→ **Work to be completed**: For this exercise, output the entries below exactly from the line that holds "Image resolution: width=1470, height=1259." to the line that holds "RESULTS (100, 462)", both ends included. No pictures belong in the copy.

[Given records Boundary: Start]

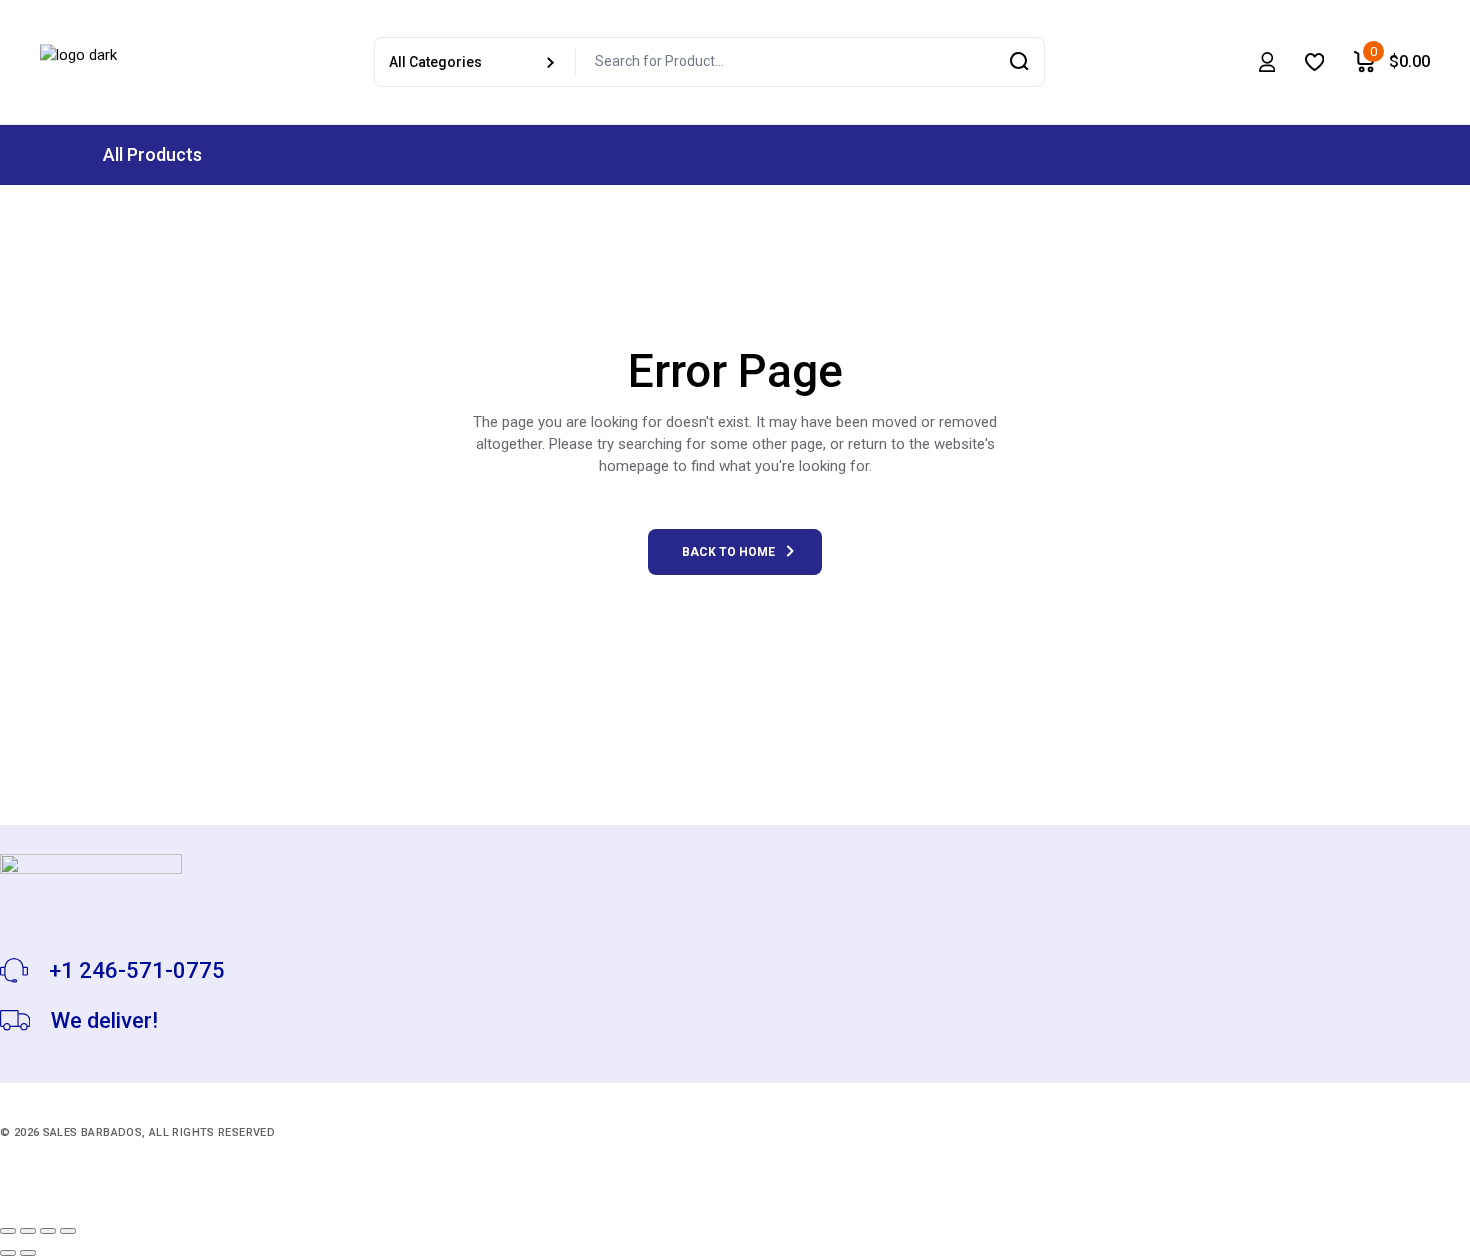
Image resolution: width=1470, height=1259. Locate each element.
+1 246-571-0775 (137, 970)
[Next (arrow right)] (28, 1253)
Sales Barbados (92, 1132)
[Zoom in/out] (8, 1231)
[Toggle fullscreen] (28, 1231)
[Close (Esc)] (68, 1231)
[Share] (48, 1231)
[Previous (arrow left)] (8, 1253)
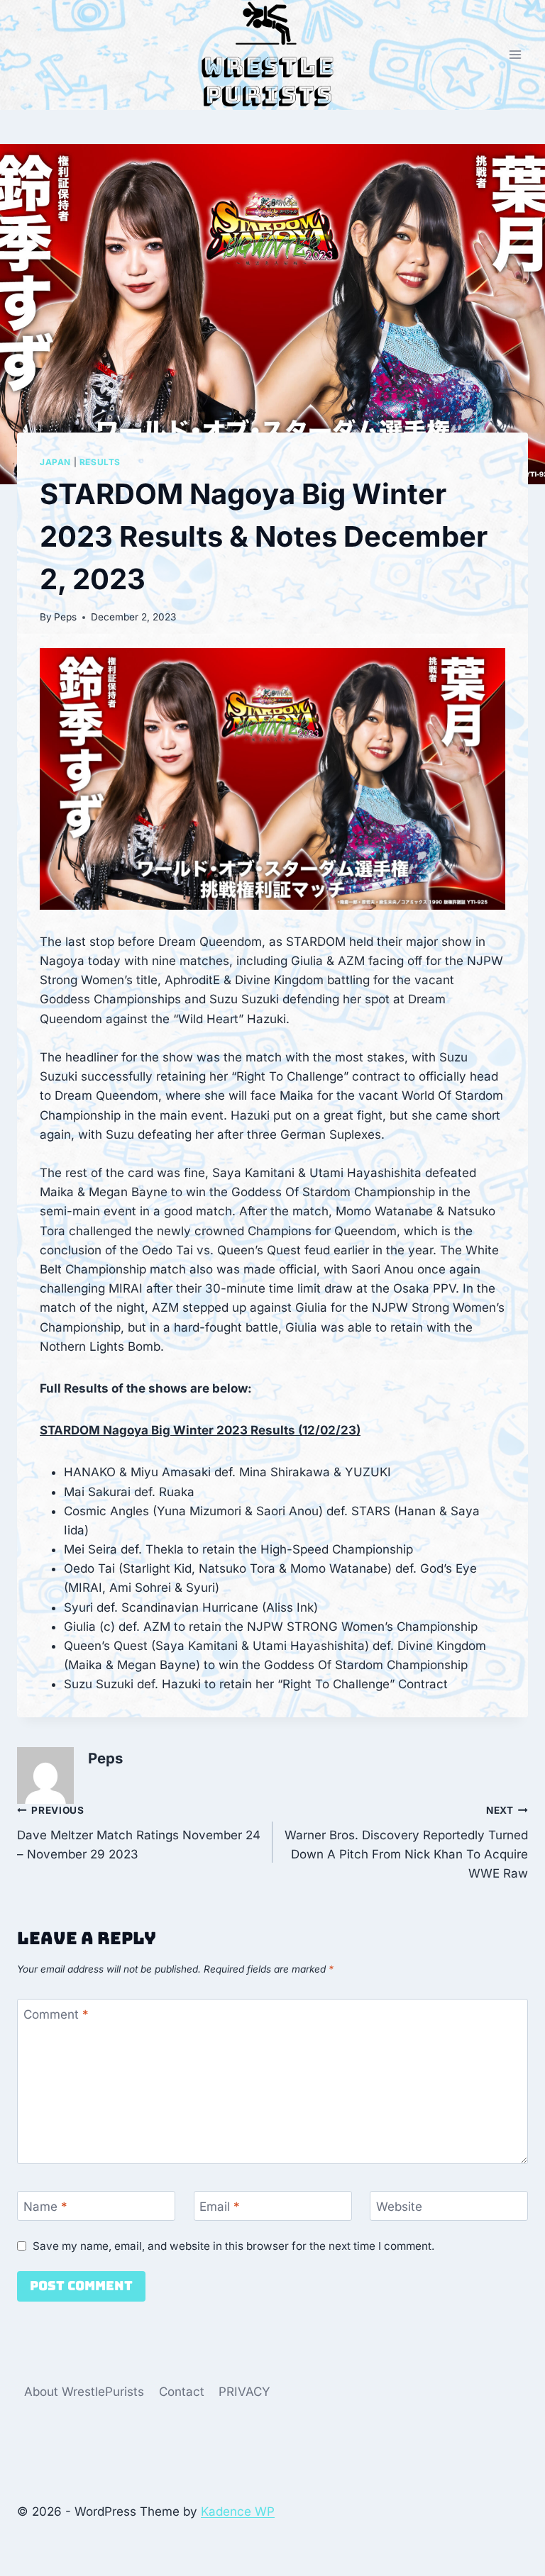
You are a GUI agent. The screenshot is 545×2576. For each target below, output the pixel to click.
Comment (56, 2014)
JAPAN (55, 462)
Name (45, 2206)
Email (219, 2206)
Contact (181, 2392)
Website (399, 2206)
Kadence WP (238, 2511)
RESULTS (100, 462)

[Given records Boundary: End]
[Given records Boundary: Start]

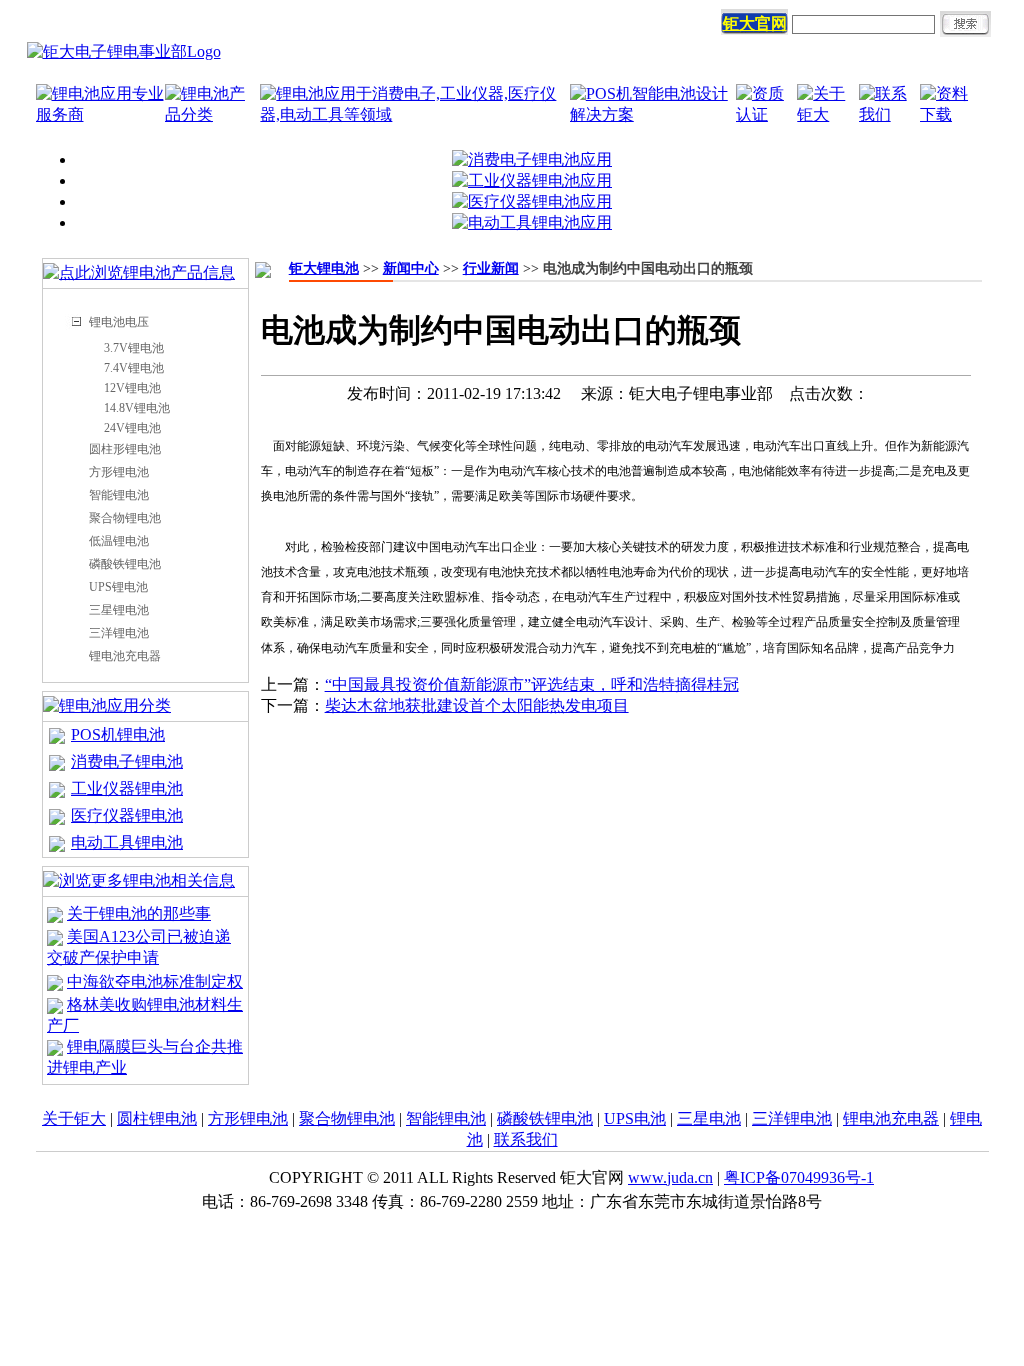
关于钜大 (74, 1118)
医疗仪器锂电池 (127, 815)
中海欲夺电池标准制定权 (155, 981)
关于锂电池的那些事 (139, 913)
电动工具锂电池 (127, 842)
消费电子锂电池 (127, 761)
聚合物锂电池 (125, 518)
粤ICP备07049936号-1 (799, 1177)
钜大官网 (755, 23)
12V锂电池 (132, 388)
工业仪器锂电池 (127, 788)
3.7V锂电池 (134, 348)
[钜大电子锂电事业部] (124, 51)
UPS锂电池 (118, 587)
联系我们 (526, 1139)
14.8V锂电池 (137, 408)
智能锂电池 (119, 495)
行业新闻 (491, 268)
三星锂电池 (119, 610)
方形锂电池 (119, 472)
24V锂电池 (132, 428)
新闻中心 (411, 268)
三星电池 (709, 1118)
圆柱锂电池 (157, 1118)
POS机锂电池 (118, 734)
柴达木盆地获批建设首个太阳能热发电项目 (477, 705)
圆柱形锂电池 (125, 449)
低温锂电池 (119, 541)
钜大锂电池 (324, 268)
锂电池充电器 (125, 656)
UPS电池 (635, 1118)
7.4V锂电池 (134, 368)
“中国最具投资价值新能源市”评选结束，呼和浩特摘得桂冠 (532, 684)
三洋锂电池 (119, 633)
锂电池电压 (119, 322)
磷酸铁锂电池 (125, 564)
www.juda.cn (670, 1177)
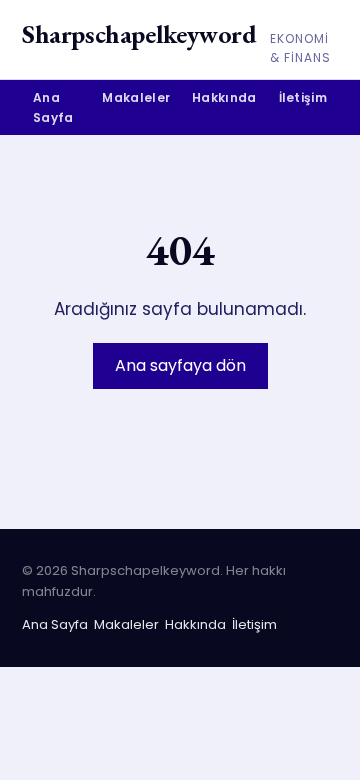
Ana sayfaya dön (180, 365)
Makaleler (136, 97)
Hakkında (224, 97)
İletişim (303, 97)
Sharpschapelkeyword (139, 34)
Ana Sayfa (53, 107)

[Given records Boundary: End]
[Given records Boundary: Start]

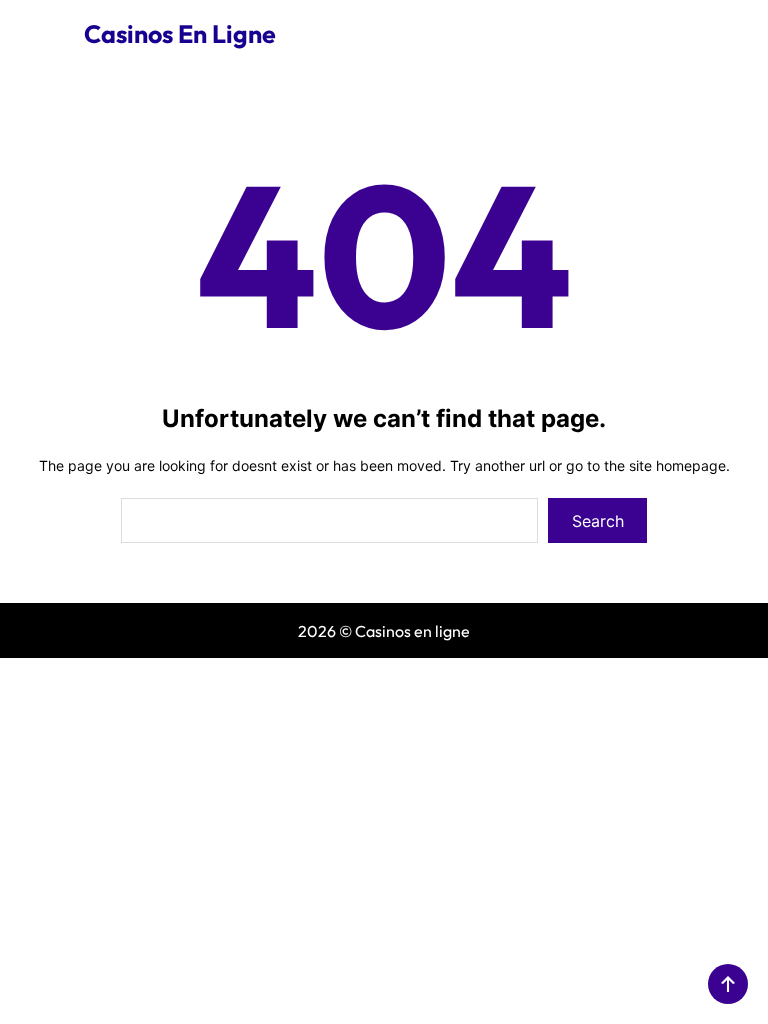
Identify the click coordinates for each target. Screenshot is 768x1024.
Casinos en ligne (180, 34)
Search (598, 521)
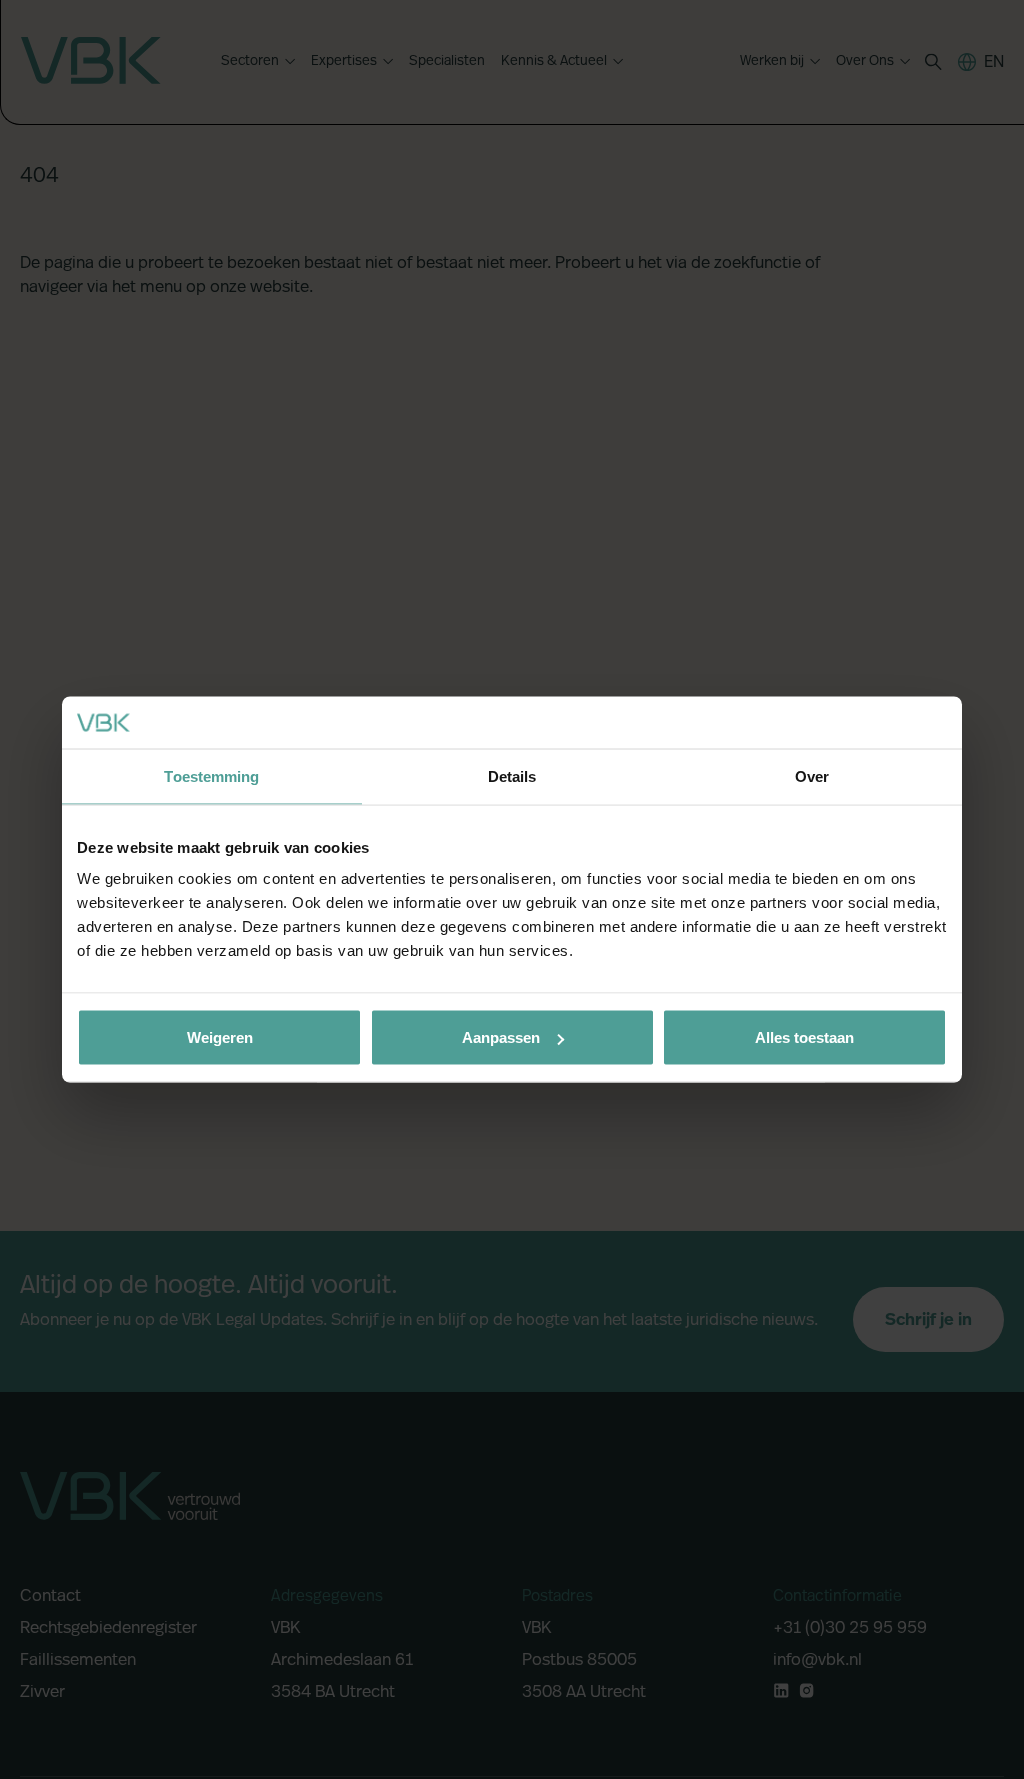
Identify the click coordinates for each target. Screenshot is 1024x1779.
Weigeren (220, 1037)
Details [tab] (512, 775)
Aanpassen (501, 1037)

[Given records Boundary: End]

→ **Response area**:
Image resolution: width=1470, height=1259. Locate each element.
+1 246-571-0775 (137, 970)
[Next (arrow right)] (28, 1253)
Sales Barbados (92, 1132)
[Zoom in/out] (8, 1231)
[Toggle fullscreen] (28, 1231)
[Close (Esc)] (68, 1231)
[Share] (48, 1231)
[Previous (arrow left)] (8, 1253)
You are a GUI agent. The screenshot is 545×2576. For each target below, output the pixel to click.
Comment (56, 2014)
JAPAN (55, 462)
Name (45, 2206)
Email (219, 2206)
Contact (181, 2392)
Website (399, 2206)
Kadence WP (238, 2511)
RESULTS (100, 462)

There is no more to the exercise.